As fits with her international political stance, Valance is an admirer of Hanson, telling The Karl Stefanovic Show last month “I’m really behind her. I think she’s amazing.”
Earlier this year Valance even rerecorded her biggest hit, Kiss Kiss, renaming it Kiss Kiss (XX) My Arse to promote Hanson’s satirical film, A Super Progressive Movie.
So, when the pair caught up in the English countryside they no doubt had a lot to talk about.
Hanson and Valance spent a day sightseeing at Blenheim Palace before having a beer at The Farmer’s Dog, a pub in Oxfordshire owned by Jeremy Clarkson of Top Gear fame.
“While here in England, I took some time out to catch up with Holly Valance who has been a staunch backer of true conservatives both here in the UK and myself in Australia,” Hanson tapped out on her verified Instagram account on Wednesday, alongside happy snaps of the pair’s day out
“We visited Blenheim Palace for a wonderful private tour of this enormously historic beauty in Woodstock before stopping off at the Farmers Dog for lunch and a few of Jeremy’s beers.
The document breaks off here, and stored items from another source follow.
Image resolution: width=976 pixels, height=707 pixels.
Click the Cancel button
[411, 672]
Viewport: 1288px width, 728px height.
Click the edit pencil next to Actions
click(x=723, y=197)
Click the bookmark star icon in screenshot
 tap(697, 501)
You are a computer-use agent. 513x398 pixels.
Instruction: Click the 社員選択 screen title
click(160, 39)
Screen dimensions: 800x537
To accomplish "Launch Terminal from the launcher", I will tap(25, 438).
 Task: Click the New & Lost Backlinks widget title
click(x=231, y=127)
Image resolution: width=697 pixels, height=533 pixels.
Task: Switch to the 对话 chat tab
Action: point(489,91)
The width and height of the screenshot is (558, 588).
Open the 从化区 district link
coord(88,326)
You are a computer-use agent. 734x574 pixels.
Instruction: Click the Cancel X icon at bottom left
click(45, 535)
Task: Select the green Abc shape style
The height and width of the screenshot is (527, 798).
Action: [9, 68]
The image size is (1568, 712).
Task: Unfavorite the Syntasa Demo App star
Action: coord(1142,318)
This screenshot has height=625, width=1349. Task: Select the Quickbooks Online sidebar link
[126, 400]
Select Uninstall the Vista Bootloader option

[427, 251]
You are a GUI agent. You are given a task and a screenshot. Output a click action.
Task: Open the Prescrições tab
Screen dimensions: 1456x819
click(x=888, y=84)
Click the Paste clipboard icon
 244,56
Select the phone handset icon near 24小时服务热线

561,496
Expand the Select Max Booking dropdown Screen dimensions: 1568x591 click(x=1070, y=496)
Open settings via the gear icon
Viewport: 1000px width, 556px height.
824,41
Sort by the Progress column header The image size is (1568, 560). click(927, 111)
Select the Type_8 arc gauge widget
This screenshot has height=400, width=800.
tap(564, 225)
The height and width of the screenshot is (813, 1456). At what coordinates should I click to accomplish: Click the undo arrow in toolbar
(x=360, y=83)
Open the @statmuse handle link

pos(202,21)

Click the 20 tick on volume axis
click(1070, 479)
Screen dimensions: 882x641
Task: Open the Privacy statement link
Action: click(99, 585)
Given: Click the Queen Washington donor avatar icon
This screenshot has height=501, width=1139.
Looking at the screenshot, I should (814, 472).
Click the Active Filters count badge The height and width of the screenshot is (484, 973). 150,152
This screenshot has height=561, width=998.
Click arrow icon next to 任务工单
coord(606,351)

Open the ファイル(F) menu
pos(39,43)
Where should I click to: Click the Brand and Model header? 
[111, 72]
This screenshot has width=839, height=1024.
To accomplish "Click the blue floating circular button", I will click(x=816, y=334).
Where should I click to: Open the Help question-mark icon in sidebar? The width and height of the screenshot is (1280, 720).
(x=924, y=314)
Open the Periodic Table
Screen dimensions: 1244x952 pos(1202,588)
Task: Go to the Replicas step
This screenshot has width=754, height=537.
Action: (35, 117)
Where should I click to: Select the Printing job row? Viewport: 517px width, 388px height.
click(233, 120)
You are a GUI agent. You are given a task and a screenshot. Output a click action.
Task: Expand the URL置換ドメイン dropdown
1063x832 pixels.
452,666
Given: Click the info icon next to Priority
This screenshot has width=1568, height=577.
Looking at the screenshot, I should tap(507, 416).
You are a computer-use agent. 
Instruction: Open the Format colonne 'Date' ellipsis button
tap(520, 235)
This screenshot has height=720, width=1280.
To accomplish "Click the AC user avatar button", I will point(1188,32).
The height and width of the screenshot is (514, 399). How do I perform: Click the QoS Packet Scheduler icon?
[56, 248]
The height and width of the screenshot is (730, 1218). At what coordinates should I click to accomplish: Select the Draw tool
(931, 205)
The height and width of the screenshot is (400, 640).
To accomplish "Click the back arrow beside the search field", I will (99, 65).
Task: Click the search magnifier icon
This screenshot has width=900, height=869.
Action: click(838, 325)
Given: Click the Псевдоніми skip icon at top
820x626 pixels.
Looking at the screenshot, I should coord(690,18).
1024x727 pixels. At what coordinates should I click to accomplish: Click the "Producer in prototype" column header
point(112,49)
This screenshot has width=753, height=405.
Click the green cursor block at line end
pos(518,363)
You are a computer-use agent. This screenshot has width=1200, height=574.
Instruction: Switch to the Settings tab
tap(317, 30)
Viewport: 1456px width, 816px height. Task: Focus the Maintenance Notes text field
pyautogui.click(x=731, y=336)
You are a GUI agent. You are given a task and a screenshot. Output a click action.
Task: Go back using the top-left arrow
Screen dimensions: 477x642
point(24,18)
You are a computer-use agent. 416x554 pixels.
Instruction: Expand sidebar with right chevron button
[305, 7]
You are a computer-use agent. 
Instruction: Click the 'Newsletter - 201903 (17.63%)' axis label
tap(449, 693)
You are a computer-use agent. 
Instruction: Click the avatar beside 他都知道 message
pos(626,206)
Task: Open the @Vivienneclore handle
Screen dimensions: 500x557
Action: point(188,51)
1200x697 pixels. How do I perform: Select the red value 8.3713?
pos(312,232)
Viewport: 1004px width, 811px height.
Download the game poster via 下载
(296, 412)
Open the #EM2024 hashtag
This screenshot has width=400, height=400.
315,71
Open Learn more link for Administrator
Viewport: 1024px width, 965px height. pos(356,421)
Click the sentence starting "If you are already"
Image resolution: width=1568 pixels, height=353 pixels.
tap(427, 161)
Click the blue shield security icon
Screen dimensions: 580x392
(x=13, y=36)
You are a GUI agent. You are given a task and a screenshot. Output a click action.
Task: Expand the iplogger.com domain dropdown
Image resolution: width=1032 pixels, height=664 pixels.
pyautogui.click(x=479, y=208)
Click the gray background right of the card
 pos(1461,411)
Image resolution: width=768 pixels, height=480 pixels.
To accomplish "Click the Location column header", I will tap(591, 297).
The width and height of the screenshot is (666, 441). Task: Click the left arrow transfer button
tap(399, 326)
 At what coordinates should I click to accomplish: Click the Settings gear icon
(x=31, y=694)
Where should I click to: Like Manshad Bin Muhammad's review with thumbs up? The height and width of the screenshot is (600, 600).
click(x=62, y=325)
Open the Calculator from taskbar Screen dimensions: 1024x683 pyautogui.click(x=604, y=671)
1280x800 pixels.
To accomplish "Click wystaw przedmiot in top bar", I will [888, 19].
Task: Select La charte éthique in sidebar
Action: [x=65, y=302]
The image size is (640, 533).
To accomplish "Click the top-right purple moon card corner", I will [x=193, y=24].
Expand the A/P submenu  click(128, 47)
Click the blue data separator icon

What a wonderful day!”
The city-dwelling senator for western Sydney
Senator Jess Collins is again the subject of intrigue in Liberal Party circles. But no longer, the senator may be relieved to learn, because of the alleged behaviour of her husband.
This time around, the chatter has instead been focused on the location of Collins’ principal office, in the heart of Sydney’s CBD, despite lashing out at her Liberal Party colleagues in the Senate more than two years ago for working from office towers in none other than Sydney’s CBD.
What’s more is Collins not only criticised Liberals for not being visible in seats the party doesn’t hold, she went one further and promised she’d base herself in western Sydney if she won Senate preselection.
“We have four Liberal Senators, and they’re all based in office towers in Sydney’s CBD. We have no Liberal Senator in Western Sydney, and we have no Liberal Senator in Regional NSW,” Collins wrote in the email, which was sent out to her party colleagues in May 2024.
“It’s a missed opportunity. How can we expect people to vote Liberal if they never get the chance to meet one? I would not be another Senator hidden away in a high rise Sydney office tower. If I am elected to the Senate, I will be based in Western Sydney.”
Safe to say the missive didn’t age well. When we reached Collins’ office to ask about her office, we were told the one she moved into at the beginning of her term still had 15 months on the lease, and that she was working on finding something new. But absent from the response, of course, was any commitment to western Sydney.
“I informed the Department the day I moved in that I would not stay beyond the end of lease – which is September this year – and they commenced searching for a new office location,” Collins said in a statement provided by her office.